## start Rows
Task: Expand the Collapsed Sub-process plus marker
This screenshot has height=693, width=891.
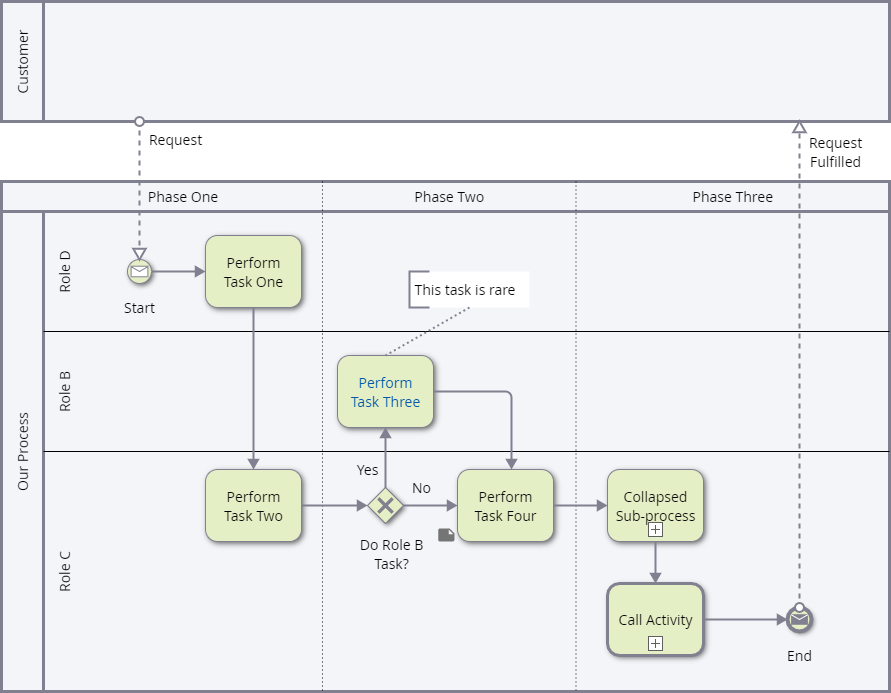Action: coord(655,530)
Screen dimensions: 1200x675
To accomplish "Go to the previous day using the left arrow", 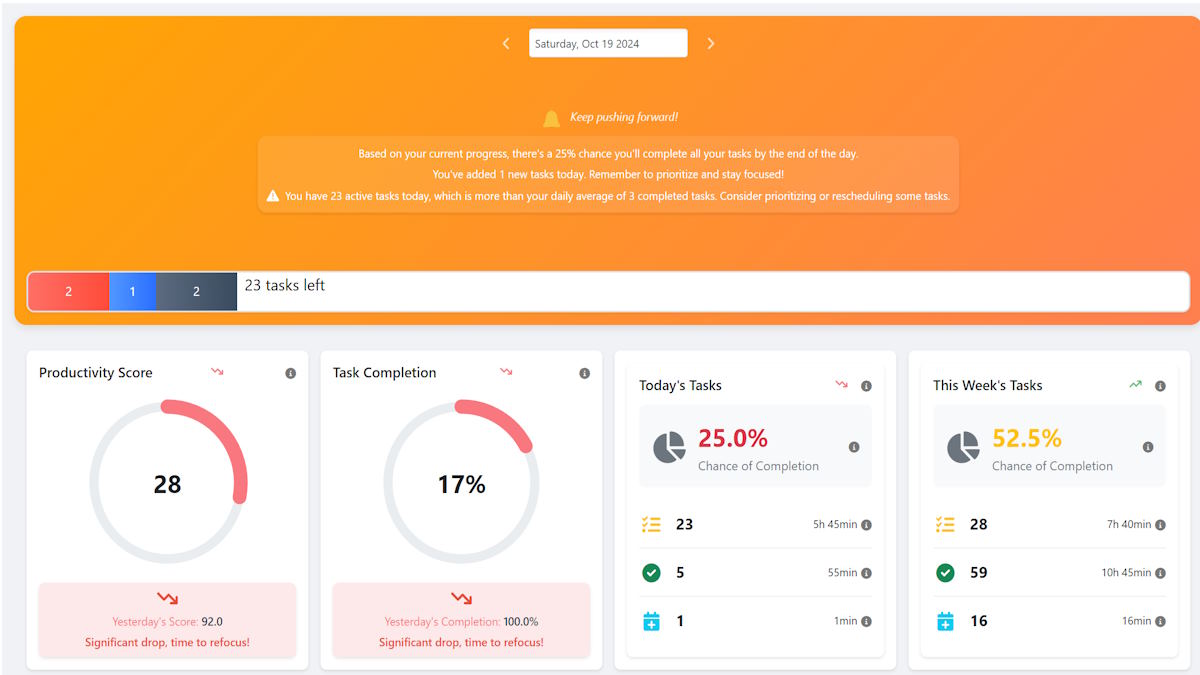I will click(506, 43).
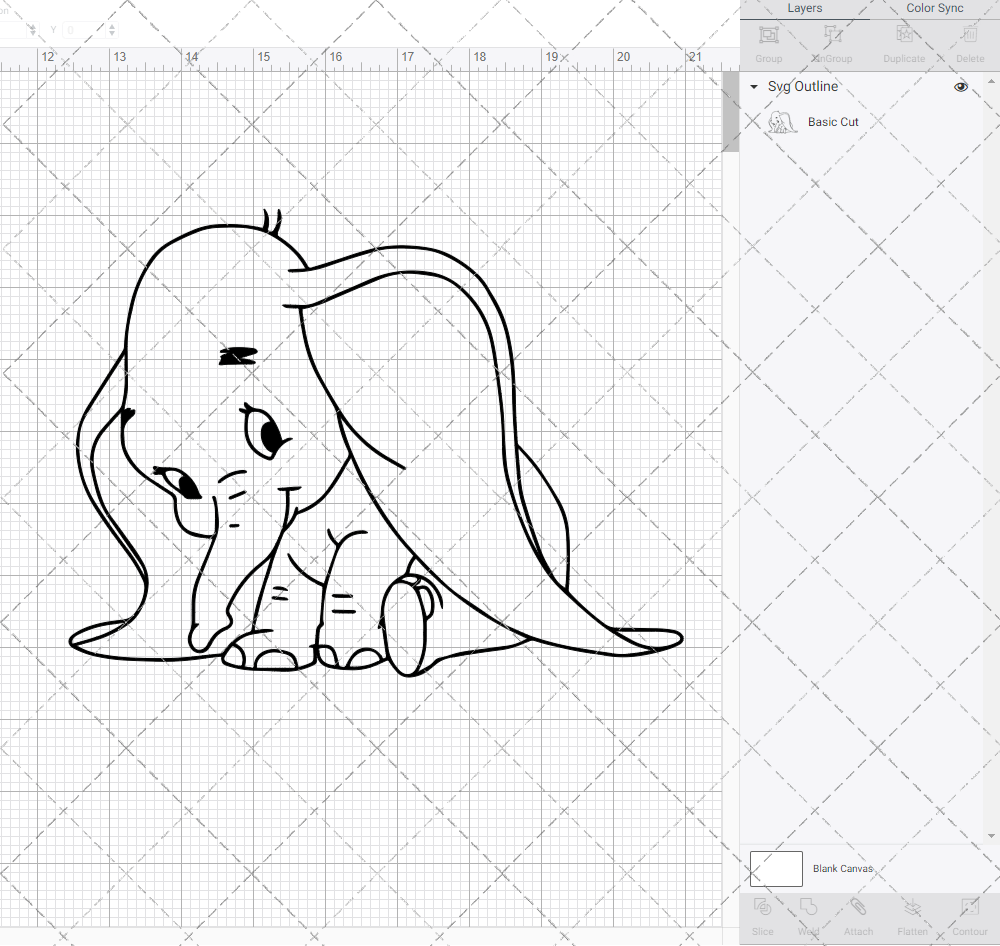The height and width of the screenshot is (946, 1000).
Task: Change the Blank Canvas background color swatch
Action: 776,868
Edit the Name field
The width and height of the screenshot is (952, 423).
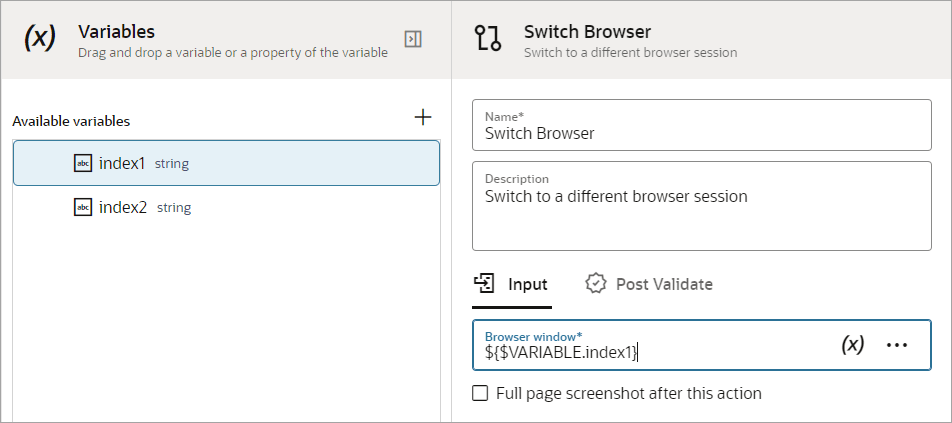pos(700,132)
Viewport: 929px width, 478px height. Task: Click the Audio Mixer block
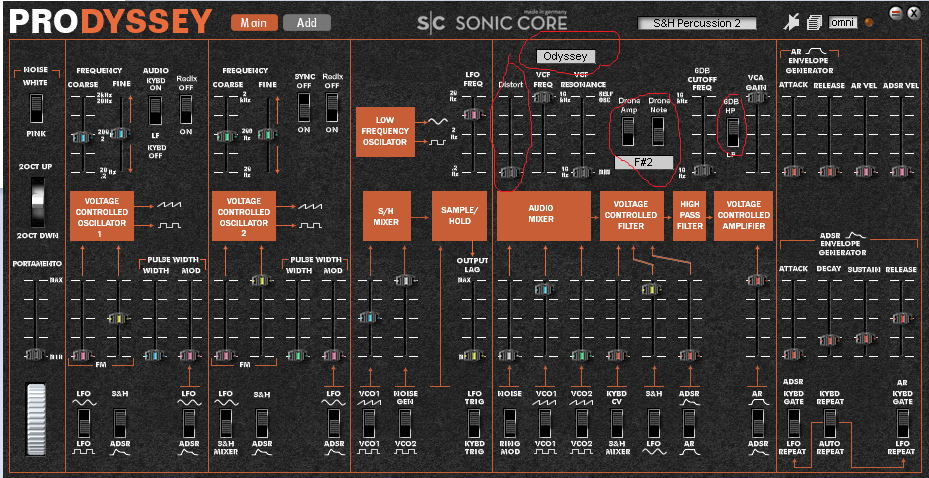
## end Rows
Gather each line of the listing above that contains the string "Task", and copy those lines in full. Matching is case-sensitive.

Task: Expand the Collapsed Sub-process plus marker
Task: Change the Blank Canvas background color swatch
Viewport: 929px width, 478px height. Task: Click the Audio Mixer block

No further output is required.